Dans son entretien à la radio 100,7, Fernand Etgen explique qu’un vote ne devrait être possible qu’une fois que l'Agence européenne sur les produits chimiques (ECHA) aura publié les résultats de l’étude qu’elle mène actuellement sur les effets du glyphosate. Ils seraient attendus dans le courant de l’année.
L’Agence Europe indique dans son Bulletin quotidien daté du 20 mai 2016 qu’une nouvelle réunion du comité est possible en juin, mais aucune date n'est encore prévue. Faute de décision à ce moment-là, "la décision reviendra à la Commission, ce qu'elle souhaite éviter pour ne pas porter seule la responsabilité d'une procédure engagée depuis plus d'un an avec les États membres", commente l’Agence Europe.
Les réactions au report de ce vote montrent à au point le débat sur le glyphosate est clivé.
D’un côté, le Groupe de travail européen sur le glyphosate (Glyphosate Task Force ou GTF), qui se présente comme un "consortium de sociétés ayant conjugué leurs ressources et leurs efforts afin de renouveler l’enregistrement européen du glyphosate", a déploré le report du vote en dénonçant une "politisation de la procédure réglementaire". Le GTF juge la situation "discriminatoire, disproportionnée et totalement injustifiée". Le principal syndicat agricole européen, Copa-Cogeca, qui plaidait en amont de la réunion pour un renouvellement de l’autorisation, a aussi "regretté" l'absence de vote. Son secrétaire général, Pekka Pesonen, a dit craindre le "désavantage compétitif" vis-à-vis des pays non membres de l'UE qui utilisent le glyphosate, en cas d'interdiction de cet herbicide.
Face à l’industrie, de nombreuses voix ont toutefois salué le nouveau report du vote, et ce y compris au Luxembourg.
L’eurodéputé luxembourgeois Claude Turmes (Verts/ALE) a réagi par voie de communiqué en se félicitant de voir que certains gouvernements "prenaient au sérieux les préoccupations des citoyens". Selon lui, la campagne menée contre le glyphosate commence à porter ses fruits alors qu’il est "évident que la Commission et l’industrie agro-chimique veut le renouvellement de l’autorisation à tout prix". Il a une nouvelle fois appelé Jean-Claude Juncker à revoir en profondeur la proposition de la Commission en tenant compte des voix critiques qui s’élèvent au Parlement européen, dans les Etats membres et dans la société civile.
Le député Gérard Anzia (Déi Gréng), a salué pour sa part "une importante victoire d’étape". "La Commission Juncker ne peut plus ignorer la résistance de la société", estime le député luxembourgeois qui espère que ce nouveau report va encourager d’autres Etats membres à rejoindre les pays qui s’opposent au glyphosate.
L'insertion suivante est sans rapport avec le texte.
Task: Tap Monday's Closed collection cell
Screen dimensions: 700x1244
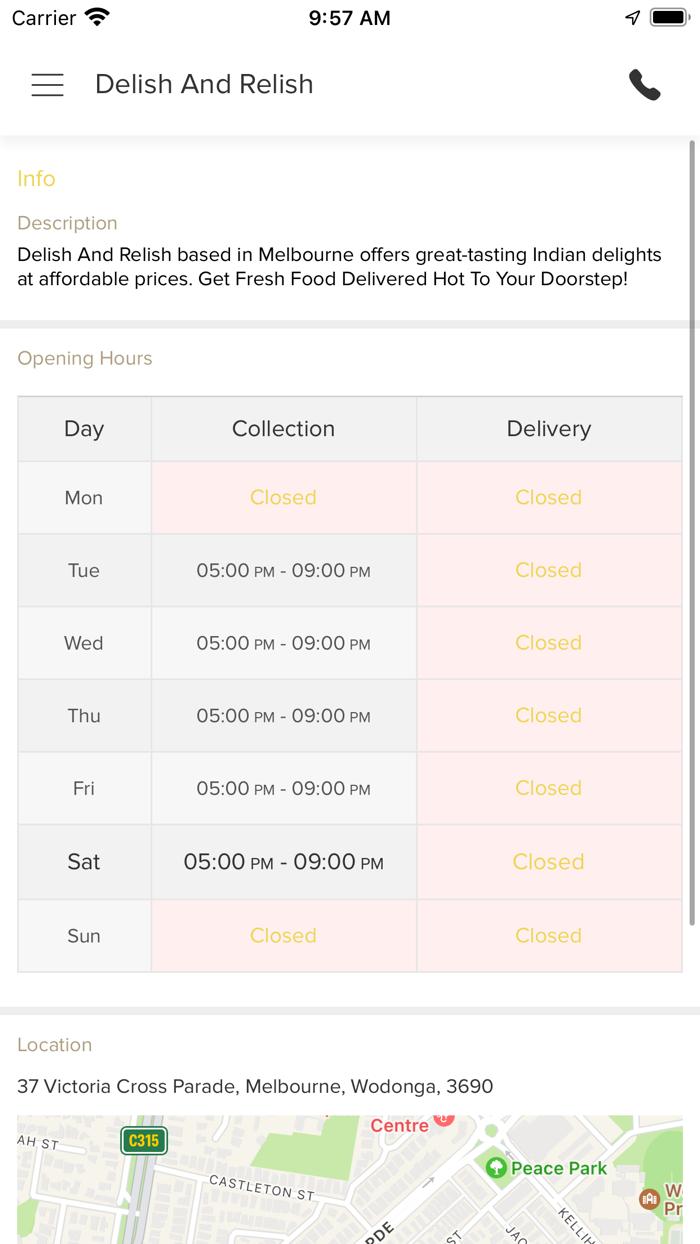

Comme Fernand Etgen, Gérard Anzia plaide pour une réforme urgente des procédures d’autorisation : l’enjeu est selon lui de limiter de façon drastique l’influence du lobby de l’agrochimie. "Il n’est pas possible que les autorités chargées de donner les autorisations se basent sur des études qui ne sont pas publiques pour évaluer les risques sur la santé publique", dénonce en effet le député. Il fait référence à trois études clés citées dans le rapport de l'EFSA et qui sont inaccessibles au grand public. Le commissaire Vytenis Andriukaitis avait d’ailleurs demandé début avril au président du GTF de publier ces documents afin de "faciliter la procédure en cours".